The Chosen se présente comme une série ambitieuse et moderne sur Jésus, mais tombe rapidement dans une lecture naïve, voire infantilisante, des récits évangéliques. Les paraboles y sont prises au pied de la lettre, vidées de leur portée symbolique et philosophique pour devenir de simples historiettes édifiantes. Quant aux miracles – l’eau changée en vin, la marche sur l’eau, les guérisons – ils sont traités sans distance critique, comme des faits bruts, presque documentaires, là où ils gagneraient à être compris comme des constructions théologiques ou métaphores spirituelles.
Cette approche littéraliste confine souvent au neuneu : tout est expliqué, souligné, surligné, comme si le spectateur devait être constamment pris par la main, voire par la foi. La série préfère l’émotion facile à la complexité, la dévotion au questionnement. Résultat : une œuvre qui rassure les convaincus mais laisse peu de place à l’intelligence du doute.

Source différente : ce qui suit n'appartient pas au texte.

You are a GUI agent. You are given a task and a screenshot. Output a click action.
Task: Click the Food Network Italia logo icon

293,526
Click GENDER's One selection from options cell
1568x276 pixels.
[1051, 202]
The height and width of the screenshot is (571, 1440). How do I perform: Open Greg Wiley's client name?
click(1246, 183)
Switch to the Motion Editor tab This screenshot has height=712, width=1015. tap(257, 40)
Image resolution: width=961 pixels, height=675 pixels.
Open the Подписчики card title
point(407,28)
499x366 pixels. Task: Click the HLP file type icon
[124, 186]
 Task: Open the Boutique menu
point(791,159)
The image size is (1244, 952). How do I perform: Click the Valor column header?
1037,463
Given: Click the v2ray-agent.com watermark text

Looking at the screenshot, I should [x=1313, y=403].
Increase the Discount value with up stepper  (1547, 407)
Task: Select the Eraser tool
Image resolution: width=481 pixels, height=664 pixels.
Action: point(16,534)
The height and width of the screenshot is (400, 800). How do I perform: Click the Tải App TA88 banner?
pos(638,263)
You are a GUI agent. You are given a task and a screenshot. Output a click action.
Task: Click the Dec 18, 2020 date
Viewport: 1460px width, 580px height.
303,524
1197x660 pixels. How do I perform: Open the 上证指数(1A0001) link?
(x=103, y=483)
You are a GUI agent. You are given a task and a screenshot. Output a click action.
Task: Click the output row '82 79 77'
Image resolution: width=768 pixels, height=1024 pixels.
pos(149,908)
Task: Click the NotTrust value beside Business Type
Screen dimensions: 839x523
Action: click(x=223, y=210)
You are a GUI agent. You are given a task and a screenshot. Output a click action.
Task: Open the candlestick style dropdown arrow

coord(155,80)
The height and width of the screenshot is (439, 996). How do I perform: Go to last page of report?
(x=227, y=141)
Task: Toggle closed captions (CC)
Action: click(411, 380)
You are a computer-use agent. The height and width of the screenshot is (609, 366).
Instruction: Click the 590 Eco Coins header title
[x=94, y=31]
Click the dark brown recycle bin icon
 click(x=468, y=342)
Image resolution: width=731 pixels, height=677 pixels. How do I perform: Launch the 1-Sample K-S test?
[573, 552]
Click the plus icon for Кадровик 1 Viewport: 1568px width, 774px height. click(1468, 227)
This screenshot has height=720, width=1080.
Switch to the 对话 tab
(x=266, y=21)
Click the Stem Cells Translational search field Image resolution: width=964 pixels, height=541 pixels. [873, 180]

Ironie personnelle : j’étais aveugle en commençant cette série, et sa nullité m’a ouvert les yeux — oups, un miracle de plus. Mais un miracle inverse : celui qui rappelle qu’on regarde ici une fiction. Il est bon de se souvenir qu’il n’existe aucun écrit du vivant de Jésus, et que tout ce qui nous est montré relève d’une reconstruction tardive, orientée, et idéologiquement chargée.
En voulant rendre le Christ “accessible”, The Chosen le rend surtout plat, lisse, inoffensif. Là où le mythe pouvait déranger, interroger ou troubler, la série choisit le confort du catéchisme télévisuel. Une œuvre de foi, sans doute. Une œuvre exigeante ? Certainement pas.